Each line of the data that mentions the string "info" needs to be identified and copied.

*** Task input Section Begins ***

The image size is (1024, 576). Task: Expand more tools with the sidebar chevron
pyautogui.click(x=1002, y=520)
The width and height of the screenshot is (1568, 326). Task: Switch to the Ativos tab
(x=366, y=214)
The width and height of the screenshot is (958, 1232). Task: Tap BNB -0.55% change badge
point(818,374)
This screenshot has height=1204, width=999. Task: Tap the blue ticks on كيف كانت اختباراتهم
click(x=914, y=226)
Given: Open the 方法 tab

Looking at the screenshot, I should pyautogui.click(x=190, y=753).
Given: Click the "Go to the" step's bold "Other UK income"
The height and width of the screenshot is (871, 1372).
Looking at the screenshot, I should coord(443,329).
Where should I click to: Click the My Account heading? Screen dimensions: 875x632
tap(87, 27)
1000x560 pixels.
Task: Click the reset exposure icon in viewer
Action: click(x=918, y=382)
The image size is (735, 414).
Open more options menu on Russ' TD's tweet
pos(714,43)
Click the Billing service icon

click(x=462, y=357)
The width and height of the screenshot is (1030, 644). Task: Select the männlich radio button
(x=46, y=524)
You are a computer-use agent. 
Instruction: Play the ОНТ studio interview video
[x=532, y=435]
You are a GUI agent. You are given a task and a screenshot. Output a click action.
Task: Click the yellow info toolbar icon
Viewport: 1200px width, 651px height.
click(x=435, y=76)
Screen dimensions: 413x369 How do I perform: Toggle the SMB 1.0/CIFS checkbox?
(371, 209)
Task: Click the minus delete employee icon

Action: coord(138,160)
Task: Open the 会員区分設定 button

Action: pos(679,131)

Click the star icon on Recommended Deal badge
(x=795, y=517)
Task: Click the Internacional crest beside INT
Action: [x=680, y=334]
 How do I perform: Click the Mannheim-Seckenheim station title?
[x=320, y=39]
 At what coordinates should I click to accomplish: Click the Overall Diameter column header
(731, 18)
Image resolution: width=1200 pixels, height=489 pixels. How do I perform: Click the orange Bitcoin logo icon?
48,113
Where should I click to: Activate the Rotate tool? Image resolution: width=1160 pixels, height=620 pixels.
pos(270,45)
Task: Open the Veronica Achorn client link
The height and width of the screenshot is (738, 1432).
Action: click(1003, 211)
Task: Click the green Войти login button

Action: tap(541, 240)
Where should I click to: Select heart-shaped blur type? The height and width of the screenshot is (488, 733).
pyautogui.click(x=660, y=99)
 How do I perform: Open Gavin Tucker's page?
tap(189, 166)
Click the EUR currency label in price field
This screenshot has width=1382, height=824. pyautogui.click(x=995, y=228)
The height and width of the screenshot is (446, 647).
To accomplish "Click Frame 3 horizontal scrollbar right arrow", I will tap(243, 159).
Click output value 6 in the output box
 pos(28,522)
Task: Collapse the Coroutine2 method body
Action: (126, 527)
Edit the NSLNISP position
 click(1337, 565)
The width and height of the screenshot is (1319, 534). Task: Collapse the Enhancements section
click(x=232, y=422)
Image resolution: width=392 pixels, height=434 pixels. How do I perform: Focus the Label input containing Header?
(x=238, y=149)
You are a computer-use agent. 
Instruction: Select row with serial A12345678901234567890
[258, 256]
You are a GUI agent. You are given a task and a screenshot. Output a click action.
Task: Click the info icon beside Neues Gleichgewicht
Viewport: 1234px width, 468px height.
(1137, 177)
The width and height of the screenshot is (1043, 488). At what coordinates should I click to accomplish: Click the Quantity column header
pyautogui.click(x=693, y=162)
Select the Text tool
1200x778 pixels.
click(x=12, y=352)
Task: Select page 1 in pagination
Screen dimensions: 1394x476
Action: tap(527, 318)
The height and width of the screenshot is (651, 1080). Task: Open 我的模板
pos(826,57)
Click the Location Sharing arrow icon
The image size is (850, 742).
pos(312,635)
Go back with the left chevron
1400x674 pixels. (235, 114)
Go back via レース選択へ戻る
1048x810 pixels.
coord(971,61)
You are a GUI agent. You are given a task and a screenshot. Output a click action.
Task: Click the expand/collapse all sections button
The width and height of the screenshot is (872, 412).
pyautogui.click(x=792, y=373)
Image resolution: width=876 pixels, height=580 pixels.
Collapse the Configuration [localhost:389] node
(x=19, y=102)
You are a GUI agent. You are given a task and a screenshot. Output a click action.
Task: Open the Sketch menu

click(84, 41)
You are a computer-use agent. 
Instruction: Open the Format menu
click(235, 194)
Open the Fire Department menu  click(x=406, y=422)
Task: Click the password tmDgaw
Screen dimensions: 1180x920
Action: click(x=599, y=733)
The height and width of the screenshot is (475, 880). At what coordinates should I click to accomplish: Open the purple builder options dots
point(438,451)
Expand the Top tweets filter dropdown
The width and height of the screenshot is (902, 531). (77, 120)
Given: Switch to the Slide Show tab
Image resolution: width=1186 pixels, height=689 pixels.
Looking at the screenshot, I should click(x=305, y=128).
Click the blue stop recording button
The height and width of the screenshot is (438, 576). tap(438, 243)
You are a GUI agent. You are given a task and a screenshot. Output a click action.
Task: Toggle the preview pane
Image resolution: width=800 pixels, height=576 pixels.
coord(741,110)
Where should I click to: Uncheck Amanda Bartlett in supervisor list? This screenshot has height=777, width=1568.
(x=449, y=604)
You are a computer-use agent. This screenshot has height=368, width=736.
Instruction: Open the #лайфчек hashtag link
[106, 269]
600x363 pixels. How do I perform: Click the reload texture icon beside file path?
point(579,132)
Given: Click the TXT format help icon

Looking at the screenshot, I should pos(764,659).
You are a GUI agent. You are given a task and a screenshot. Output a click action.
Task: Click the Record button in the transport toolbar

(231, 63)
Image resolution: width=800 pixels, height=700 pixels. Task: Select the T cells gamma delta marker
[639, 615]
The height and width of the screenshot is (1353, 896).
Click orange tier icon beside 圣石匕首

*** Task input Section Ends ***

Solution below:
Task: Click the yellow info toolbar icon
Task: Click the info icon beside Neues Gleichgewicht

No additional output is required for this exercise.